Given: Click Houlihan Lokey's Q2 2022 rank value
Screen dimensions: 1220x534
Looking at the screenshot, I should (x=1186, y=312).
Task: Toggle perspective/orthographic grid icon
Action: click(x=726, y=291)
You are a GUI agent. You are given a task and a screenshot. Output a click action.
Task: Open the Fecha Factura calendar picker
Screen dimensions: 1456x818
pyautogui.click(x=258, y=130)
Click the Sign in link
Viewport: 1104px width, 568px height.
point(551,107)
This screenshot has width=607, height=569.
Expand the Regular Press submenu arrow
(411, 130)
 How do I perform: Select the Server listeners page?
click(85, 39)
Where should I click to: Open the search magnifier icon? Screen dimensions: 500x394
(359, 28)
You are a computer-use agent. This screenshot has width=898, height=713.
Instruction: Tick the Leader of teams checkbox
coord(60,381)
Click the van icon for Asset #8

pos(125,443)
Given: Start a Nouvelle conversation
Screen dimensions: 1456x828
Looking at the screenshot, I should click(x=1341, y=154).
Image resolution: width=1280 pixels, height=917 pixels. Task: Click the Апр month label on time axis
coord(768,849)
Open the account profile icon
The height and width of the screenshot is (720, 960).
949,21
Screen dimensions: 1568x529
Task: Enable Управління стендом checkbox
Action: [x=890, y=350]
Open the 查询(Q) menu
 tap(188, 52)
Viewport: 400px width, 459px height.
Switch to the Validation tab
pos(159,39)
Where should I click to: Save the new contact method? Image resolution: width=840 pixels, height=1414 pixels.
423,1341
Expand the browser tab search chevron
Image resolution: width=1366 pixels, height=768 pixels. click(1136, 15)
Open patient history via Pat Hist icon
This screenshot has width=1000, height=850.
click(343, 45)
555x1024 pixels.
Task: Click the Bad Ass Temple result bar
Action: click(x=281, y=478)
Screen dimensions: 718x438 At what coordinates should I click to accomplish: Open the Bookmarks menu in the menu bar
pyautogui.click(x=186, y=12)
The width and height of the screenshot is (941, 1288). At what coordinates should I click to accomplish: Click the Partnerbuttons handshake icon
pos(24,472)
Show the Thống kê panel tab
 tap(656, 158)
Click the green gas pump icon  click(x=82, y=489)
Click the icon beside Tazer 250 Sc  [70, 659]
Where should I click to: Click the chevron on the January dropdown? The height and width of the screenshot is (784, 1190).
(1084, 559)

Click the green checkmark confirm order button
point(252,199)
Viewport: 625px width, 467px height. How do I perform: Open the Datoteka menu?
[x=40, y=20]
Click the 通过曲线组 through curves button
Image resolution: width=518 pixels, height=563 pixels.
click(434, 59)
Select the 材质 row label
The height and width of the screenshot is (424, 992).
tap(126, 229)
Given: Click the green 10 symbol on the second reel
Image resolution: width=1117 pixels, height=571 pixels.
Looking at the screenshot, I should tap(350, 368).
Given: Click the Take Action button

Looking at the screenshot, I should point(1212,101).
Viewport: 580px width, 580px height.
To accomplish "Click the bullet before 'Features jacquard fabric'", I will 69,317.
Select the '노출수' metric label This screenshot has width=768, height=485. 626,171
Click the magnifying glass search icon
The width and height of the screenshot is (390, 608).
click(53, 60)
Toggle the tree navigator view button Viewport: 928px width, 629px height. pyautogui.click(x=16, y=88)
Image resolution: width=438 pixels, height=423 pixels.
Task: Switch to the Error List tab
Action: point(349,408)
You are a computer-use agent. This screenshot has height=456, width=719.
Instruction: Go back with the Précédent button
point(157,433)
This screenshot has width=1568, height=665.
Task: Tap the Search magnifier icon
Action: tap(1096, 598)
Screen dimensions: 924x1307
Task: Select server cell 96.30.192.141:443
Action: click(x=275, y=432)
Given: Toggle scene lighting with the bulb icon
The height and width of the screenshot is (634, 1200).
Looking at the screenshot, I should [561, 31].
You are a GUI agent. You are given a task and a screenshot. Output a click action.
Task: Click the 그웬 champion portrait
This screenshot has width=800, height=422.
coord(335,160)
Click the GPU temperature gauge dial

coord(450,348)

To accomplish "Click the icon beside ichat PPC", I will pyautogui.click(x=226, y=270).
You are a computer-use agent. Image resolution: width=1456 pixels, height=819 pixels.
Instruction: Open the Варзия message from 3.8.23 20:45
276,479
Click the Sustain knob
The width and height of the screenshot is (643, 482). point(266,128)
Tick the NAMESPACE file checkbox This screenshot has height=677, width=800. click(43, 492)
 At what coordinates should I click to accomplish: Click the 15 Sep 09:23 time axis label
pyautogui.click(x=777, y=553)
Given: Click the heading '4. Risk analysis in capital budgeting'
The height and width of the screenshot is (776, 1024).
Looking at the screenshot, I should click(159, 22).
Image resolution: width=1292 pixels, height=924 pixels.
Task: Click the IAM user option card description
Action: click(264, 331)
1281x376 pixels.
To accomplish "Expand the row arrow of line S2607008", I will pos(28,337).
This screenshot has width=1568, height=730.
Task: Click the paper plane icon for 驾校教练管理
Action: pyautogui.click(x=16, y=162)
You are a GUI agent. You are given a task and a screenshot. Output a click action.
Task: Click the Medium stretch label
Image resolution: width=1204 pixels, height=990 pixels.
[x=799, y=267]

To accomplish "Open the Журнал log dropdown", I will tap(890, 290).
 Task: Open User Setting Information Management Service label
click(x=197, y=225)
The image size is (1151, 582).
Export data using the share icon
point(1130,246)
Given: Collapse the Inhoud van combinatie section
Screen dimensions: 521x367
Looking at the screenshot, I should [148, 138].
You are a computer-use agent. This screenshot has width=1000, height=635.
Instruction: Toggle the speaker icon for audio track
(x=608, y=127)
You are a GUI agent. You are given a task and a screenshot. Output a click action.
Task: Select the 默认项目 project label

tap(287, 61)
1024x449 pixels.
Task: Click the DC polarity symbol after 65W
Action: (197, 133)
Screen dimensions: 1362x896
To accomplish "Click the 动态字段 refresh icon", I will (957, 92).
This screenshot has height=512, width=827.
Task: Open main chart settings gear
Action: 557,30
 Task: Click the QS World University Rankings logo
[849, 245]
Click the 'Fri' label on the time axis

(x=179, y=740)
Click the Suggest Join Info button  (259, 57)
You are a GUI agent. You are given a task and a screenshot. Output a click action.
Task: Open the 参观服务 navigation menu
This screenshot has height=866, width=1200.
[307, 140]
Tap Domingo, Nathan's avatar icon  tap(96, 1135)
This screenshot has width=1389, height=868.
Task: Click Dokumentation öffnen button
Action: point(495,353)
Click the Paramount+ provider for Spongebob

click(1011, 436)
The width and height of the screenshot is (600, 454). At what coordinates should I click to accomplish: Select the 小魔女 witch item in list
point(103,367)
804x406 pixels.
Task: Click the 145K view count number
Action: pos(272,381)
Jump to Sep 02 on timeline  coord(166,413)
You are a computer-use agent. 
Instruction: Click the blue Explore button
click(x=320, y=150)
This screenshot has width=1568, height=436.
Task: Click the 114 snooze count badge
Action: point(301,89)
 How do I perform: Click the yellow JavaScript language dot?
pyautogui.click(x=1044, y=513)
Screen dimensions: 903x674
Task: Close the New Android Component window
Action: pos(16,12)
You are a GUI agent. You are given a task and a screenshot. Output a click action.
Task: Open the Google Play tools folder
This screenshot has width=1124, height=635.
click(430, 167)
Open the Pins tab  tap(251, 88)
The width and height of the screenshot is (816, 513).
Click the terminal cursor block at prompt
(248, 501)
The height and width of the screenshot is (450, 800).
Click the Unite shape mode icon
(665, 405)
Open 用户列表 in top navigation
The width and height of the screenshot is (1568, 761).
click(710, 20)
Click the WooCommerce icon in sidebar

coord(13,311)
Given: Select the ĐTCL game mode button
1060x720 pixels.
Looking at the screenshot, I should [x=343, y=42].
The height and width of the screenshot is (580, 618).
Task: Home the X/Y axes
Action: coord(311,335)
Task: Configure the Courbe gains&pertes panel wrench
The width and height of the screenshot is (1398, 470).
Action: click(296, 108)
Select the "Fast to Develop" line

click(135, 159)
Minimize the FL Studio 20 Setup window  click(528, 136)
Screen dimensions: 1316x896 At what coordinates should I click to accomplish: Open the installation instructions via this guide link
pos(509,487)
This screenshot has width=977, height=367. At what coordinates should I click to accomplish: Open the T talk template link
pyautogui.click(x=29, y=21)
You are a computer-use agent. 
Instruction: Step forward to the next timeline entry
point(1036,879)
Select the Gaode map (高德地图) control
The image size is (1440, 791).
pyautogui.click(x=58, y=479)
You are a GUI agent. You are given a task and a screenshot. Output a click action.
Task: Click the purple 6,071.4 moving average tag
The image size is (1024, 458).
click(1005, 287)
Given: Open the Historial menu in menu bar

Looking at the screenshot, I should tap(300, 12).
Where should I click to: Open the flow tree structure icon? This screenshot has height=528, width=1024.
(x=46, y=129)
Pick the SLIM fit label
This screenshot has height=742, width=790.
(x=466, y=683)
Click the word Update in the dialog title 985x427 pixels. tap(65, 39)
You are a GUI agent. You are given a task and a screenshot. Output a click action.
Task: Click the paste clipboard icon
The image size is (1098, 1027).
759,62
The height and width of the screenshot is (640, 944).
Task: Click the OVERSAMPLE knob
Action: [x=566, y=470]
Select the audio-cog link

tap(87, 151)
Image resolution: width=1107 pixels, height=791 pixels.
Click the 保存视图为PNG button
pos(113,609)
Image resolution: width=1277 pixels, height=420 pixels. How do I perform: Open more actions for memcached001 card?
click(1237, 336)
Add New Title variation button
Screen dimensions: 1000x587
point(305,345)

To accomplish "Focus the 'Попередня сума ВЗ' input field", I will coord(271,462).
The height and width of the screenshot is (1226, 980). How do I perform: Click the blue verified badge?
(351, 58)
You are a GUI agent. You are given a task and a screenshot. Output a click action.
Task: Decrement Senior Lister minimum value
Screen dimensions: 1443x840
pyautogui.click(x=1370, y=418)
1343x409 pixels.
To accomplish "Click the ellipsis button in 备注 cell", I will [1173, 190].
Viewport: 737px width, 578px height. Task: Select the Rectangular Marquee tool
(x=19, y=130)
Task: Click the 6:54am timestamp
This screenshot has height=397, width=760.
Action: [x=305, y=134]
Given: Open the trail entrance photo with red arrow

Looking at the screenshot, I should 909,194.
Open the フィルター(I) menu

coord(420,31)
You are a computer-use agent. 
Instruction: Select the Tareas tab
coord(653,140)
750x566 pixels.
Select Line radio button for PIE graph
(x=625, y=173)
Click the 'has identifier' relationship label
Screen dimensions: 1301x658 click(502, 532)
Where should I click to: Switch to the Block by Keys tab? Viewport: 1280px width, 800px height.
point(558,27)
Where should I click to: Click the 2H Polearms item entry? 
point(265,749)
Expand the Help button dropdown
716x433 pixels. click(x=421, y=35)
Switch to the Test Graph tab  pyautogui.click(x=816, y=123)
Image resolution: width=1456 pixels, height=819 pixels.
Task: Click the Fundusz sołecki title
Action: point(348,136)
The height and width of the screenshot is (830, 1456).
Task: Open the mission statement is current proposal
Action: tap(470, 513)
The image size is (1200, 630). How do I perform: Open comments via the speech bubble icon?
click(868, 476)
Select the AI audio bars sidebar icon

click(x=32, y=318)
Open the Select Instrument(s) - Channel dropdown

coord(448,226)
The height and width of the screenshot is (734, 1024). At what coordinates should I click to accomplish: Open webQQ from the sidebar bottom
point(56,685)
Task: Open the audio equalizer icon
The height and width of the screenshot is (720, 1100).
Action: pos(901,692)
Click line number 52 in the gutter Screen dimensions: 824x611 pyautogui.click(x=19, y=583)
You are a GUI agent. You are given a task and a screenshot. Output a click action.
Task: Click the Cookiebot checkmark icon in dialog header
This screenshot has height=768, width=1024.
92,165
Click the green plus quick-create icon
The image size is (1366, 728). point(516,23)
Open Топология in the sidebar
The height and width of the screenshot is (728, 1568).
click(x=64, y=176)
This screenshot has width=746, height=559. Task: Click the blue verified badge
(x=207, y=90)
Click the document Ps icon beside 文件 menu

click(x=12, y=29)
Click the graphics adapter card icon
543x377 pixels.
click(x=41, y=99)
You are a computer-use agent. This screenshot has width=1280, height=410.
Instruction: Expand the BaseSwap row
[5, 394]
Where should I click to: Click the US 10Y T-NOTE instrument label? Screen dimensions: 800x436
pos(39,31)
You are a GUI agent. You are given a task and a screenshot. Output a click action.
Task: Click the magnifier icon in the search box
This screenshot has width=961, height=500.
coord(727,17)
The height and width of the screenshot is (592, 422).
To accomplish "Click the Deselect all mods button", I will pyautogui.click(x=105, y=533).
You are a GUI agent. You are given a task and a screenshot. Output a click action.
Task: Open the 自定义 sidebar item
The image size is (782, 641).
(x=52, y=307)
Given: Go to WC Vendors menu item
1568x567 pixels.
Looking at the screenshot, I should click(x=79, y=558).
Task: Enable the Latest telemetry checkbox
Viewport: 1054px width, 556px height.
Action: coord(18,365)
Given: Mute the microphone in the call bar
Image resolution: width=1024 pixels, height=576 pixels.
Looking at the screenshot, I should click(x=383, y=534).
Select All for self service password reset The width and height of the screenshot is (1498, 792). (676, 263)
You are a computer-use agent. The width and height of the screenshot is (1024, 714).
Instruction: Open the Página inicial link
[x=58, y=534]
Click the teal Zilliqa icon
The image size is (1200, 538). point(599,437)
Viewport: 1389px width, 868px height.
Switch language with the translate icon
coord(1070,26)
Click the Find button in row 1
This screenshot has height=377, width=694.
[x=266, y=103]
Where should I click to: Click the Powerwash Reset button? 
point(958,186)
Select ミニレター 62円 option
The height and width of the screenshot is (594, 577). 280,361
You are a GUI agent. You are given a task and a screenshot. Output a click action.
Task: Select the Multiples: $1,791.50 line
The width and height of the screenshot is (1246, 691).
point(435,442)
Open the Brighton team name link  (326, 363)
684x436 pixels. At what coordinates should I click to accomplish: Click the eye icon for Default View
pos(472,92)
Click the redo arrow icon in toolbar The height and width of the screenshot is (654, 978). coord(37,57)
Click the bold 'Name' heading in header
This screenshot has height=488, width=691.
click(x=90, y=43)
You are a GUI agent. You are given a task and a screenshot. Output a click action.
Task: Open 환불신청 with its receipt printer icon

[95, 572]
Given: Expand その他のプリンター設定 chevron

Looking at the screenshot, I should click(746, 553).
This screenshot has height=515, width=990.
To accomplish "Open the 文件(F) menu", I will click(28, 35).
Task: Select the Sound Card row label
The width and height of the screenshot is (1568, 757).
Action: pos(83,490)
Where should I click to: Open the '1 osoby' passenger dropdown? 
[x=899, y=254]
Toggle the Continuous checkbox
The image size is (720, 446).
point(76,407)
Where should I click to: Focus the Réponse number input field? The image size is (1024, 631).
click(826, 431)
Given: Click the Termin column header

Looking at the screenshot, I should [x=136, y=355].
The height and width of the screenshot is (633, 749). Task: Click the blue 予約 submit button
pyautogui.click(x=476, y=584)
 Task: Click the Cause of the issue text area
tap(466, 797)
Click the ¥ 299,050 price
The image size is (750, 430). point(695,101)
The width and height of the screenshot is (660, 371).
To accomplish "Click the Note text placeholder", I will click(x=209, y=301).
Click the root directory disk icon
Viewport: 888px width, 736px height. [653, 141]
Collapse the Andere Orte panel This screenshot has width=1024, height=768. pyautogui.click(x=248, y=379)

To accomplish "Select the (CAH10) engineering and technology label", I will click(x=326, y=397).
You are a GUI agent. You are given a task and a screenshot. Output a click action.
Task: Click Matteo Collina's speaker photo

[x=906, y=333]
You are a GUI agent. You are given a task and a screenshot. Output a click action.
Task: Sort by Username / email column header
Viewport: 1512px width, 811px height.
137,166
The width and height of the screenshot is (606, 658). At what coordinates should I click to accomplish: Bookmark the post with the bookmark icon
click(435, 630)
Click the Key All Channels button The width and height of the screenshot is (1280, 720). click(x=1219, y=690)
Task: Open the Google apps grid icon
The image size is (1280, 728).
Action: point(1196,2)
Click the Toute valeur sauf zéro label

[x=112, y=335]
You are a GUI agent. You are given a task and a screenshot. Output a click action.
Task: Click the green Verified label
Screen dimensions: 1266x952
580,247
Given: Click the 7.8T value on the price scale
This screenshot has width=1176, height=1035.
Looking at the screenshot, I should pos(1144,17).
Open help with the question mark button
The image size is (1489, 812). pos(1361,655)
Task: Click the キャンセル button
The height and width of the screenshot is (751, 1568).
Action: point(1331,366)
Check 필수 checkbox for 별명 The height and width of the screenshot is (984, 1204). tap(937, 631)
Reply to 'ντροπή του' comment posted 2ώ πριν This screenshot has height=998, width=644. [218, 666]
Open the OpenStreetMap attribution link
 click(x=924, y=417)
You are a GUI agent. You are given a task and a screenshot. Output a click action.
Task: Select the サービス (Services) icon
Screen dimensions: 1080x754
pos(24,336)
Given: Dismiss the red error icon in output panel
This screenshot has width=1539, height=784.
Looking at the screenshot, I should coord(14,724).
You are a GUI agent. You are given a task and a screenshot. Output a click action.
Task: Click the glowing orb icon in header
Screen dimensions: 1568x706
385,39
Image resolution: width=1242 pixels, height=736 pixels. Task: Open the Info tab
□ □ □ □ □
▶ EXERCISE:
Whenever a line includes the word "Collapse", pull it out of the entries.

▶ FINISHED EXERCISE:
Given: Collapse the Inhoud van combinatie section
Collapse the Andere Orte panel This screenshot has width=1024, height=768. pyautogui.click(x=248, y=379)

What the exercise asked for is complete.